CONCLUSIONS:Indications for EL vary between countries and POMR is high. Differences in mortality were associated with patient and disease characteristics with certain diagnoses associated with increased risk of mortality. Understanding the risk factors and outcomes for patients with EL can assist providers in judicious patient selection, both for patient counselling and resource allocation.
背景与目标:
背景:需要探索性剖腹术(EL)的紧急情况可能具有挑战性。这项研究的目的是描述非创伤性EL后围手术期死亡率(POMR)的适应症,结果和危险因素。
方法:这是一项对在卢旺达,南非和美国的四家医院接受非创伤性EL治疗的患者进行的前瞻性研究。多元logistic回归用于确定与POMR相关的因素。

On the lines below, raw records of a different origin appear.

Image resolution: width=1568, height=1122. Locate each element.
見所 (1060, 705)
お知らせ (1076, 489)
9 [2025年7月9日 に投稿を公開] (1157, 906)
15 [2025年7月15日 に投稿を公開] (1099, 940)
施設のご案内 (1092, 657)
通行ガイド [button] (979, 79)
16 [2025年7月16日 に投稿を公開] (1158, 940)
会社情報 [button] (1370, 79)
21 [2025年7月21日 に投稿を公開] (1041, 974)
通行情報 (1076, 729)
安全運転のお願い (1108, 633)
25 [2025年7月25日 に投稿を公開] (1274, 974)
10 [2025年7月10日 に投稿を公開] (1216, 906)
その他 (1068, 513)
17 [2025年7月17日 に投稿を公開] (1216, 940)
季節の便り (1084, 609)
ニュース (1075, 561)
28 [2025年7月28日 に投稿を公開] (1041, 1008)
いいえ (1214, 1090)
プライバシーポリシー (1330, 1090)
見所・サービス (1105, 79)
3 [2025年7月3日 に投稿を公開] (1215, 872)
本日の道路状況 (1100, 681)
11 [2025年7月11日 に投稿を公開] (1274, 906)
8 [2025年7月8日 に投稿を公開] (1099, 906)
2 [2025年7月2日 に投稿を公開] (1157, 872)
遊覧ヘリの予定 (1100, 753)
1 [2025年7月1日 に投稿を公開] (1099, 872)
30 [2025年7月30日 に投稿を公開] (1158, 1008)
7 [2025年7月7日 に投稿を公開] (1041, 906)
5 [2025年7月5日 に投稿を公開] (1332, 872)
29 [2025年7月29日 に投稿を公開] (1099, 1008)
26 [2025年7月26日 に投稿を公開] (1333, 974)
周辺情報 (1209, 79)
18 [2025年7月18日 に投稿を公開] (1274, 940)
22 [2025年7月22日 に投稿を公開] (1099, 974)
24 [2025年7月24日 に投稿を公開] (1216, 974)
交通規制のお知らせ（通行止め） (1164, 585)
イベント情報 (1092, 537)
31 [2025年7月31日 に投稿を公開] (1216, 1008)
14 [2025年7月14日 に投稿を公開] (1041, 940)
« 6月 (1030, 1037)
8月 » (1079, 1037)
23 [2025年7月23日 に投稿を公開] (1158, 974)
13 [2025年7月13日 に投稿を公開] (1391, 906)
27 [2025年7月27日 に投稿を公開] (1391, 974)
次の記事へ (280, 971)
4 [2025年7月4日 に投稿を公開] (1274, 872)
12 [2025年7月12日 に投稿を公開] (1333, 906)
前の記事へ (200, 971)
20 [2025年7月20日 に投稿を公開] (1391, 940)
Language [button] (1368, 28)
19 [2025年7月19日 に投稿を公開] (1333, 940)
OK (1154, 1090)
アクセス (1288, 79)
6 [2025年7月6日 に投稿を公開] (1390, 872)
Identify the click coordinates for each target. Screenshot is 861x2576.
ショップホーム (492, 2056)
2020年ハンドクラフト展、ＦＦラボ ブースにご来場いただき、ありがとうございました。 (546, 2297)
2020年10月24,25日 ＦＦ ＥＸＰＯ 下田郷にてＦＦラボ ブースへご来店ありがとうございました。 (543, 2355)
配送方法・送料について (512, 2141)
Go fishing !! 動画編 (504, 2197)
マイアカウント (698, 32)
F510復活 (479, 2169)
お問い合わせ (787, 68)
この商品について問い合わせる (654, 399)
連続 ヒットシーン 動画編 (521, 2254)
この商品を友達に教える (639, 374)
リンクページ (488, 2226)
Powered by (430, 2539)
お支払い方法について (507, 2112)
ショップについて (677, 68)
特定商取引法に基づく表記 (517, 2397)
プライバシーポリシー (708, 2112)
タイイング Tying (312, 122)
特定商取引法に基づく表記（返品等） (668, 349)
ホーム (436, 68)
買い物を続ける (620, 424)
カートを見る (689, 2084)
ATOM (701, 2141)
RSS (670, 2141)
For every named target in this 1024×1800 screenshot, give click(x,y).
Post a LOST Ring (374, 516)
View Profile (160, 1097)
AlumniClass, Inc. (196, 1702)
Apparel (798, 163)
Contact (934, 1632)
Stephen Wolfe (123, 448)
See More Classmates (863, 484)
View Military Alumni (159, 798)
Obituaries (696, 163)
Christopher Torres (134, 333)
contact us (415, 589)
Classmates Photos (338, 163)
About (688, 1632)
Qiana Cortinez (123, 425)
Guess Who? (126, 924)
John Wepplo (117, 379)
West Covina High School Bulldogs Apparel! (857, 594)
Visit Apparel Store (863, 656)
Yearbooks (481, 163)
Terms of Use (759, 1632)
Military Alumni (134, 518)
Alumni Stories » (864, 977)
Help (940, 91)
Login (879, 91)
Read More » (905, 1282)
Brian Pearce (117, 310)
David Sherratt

结果:一年多来,有632例EL最常见的适应症是阑尾炎(n = 133,21%),消化性溃疡疾病(PUD)(n = 101,16%)和疝气(n = 74,12%) 。在卢旺达,最常见的适应症是阑尾炎(n = 41,19%)和疝气(n = 37,17%)。在南非的阑尾炎(n = 91,28%)和PUD(n = 60,19%);在美国,PUD(n = 16,19%)和小肠梗阻引起的粘连(n = 16,19%)。 POMR为11%,国家之间无差异(卢旺达7%,南非12%,美国16%,p = 0.173)。与POMR几率增加相关的危险因素包括伤寒肠穿孔(调整后的比值比(aOR):16.48; 95%置信区间(CI):4.31,62.98; p值<0.001),肠系膜缺血(aOR:13.77,95%CI :4.21,45.08,p值<< 0.001),癌症(aOR:5.84,95%CI:2.43,14.05,p值<< 0.001),其他诊断(aOR:3.97,95%CI:3.03,5.20,p值<< 0.001 ),高ASA评分(得分≥3)(aOR:3.95,95%CI:3.03,5.15,p值<< 0.001),消化性溃疡病(aOR:2.82,95%CI:1.64,4.85,p值<< 0.001) ,年龄> 60岁(aOR:2.32,95%CI:1.41,3.83,p值== 0.001),和ICU入院(aOR:2.23,95%CI:1.24,3.99,p值= 0.007)。在美国,手术与降低POMR几率相关(aOR:0.41,95%CI:0.21、0.80,p值== 0.009)。
结论:各国的EL指征不同,POMR较高。死亡率差异与患者和疾病特征有关,某些诊断与死亡风险增加有关。了解EL患者的危险因素和结果可帮助提供者明智地选择患者,包括患者咨询和资源分配。